- Texte fourni
==============================
Lucie raconte et est racontée. La première partie du roman peine et nous perd un peu à changer ainsi de voix et d’adresse, dans une logique narrative qui m’a échappé et que j’ai trouvée laborieuse. On patauge un peu dans ce dédale d’informations, dans cette généalogie aux ramifications multiples avec en personnage central et d’emblée révélé dans son horreur le grand-père, Charles Morgenstern.
« J’écris avec lourdeur. J’aligne les faits. Je les organise industrieusement. Je me sens incapable de broder, d’allonger la sauce ; incapable de faire appel à mon imagination pour décrire les contextes et les lieux, le physique des personnages. Incapable ou interdite ? De page en page ce récit me paraît plus sec qu’un rapport de police. » Incapable ou interdite, la question est posée et le lecteur ressent avec l’auteure cet empêchement malgré ce qui l’habite, l’anime et l’obsède. Interdite par une mère, Hélène, tout à la fois emmurée et impériale, mutique et invasive car les blessures vivaces brûlent d’être tues et brillent leurs flammes de vouloir exister et crier une douleur non-dite. De très beaux passages parlent de cette mère ambivalente, défendue dans sa sévérité, dans sa plainte et son emprise, pour ne jamais dire sa peine mais la prôner en étendard afin de s’assurer le premier rôle et l’attache de ses enfants.
« Il me semble parfois que ma mère n’est qu’un trou noir de souffrance (…) ».
Mais à l’instar des trous noirs, toute consolation est immédiatement absorbée par sa force de gravité, ce qui alimente le système en énergie. « Tout l’art pour moi consiste à me ternir au bord de la zone d’attraction sans y tomber ». Hélène est centrale dans ce récit et nomme le chapitre de la deuxième partie intitulée « l’œuvre au noir ». Première phase d’une transformation alchimiste qui changera le plomb en or : l’enrayement de la première partie, « la quête », pour arriver à « la délivrance ». L’écriture de fait s’en ressent et devient plus fluide, plus juste, respire enfin d’être consolée.
==============================
- Données enregistrées
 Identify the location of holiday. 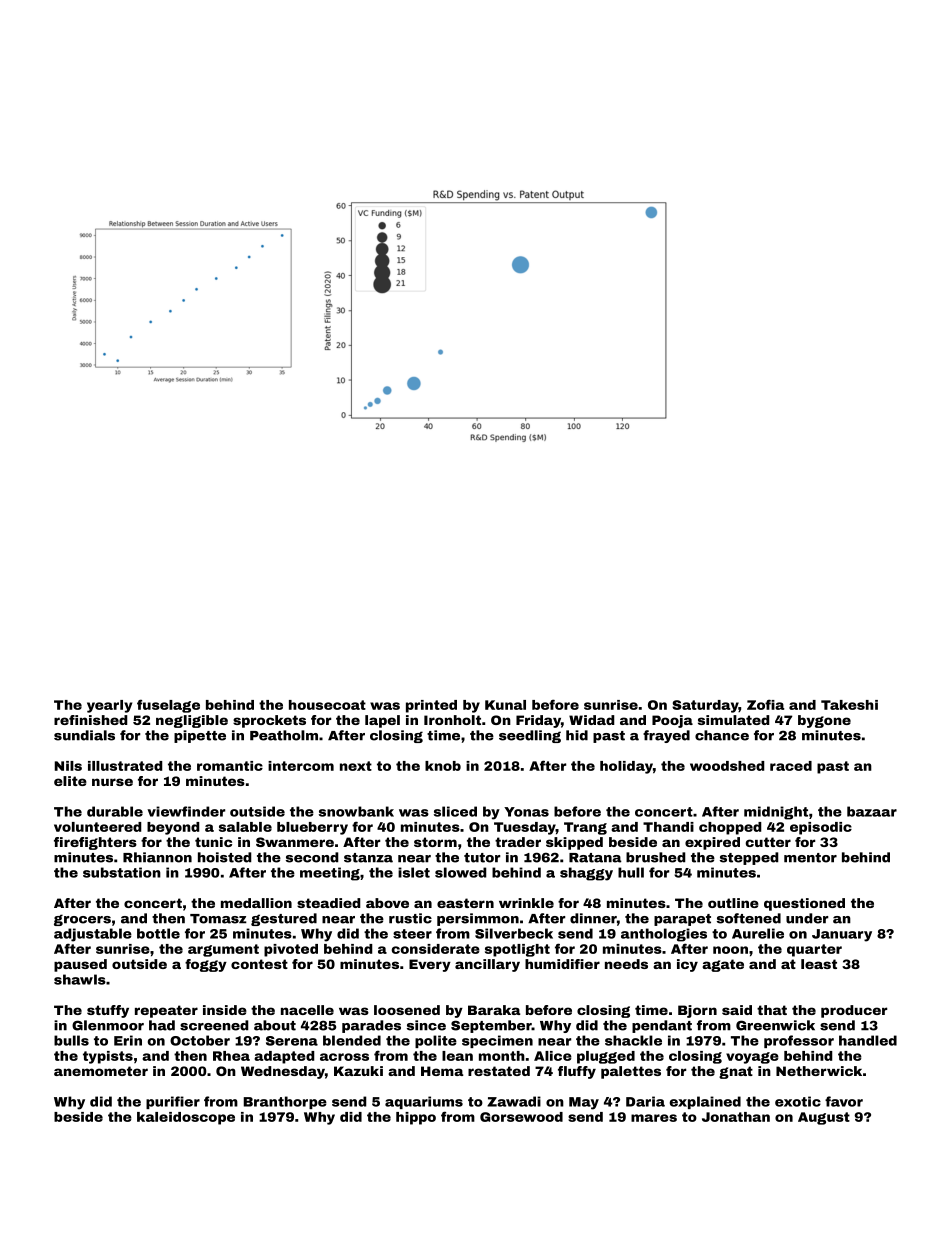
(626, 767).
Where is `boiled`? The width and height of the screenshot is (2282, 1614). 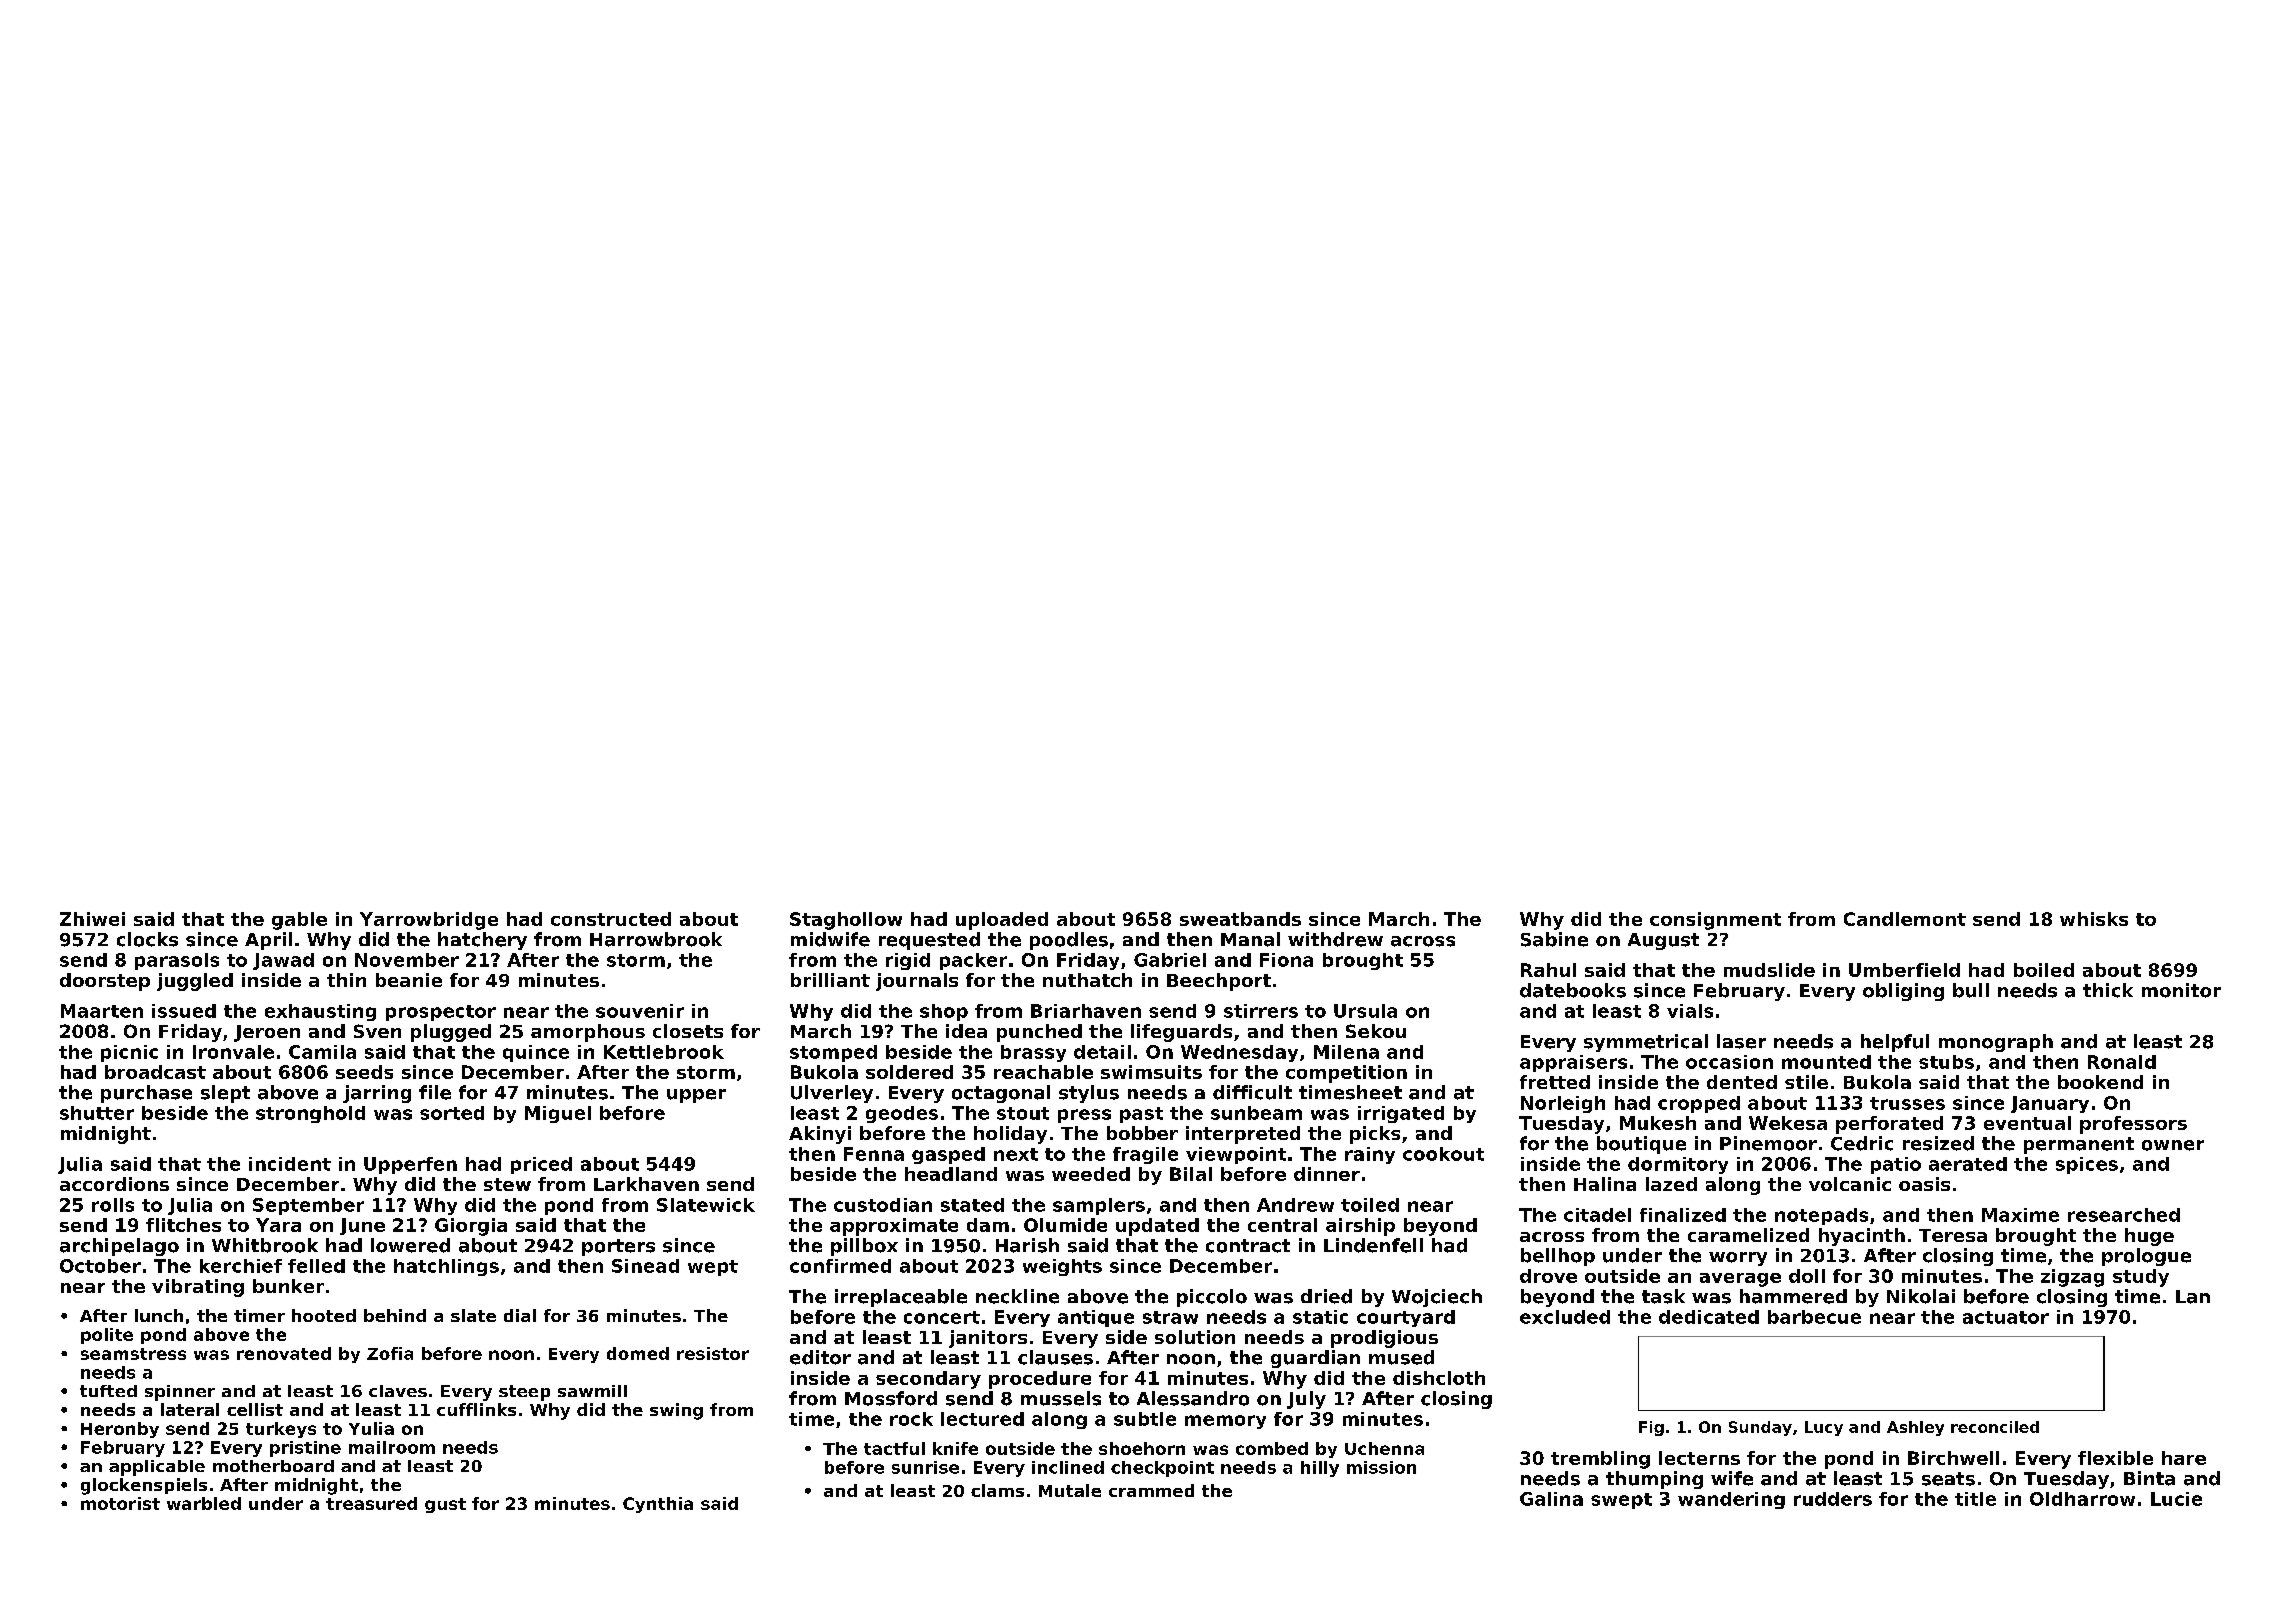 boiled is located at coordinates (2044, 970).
==============================
- Consigne
Recopiez fidèlement le passage du texte fourni qui va de « Lucie raconte et » à « grand-père, Charles Morgenstern. ». Le matériel ne joue aucun rôle dans cet exercice.

- Réponse complète
Lucie raconte et est racontée. La première partie du roman peine et nous perd un peu à changer ainsi de voix et d’adresse, dans une logique narrative qui m’a échappé et que j’ai trouvée laborieuse. On patauge un peu dans ce dédale d’informations, dans cette généalogie aux ramifications multiples avec en personnage central et d’emblée révélé dans son horreur le grand-père, Charles Morgenstern.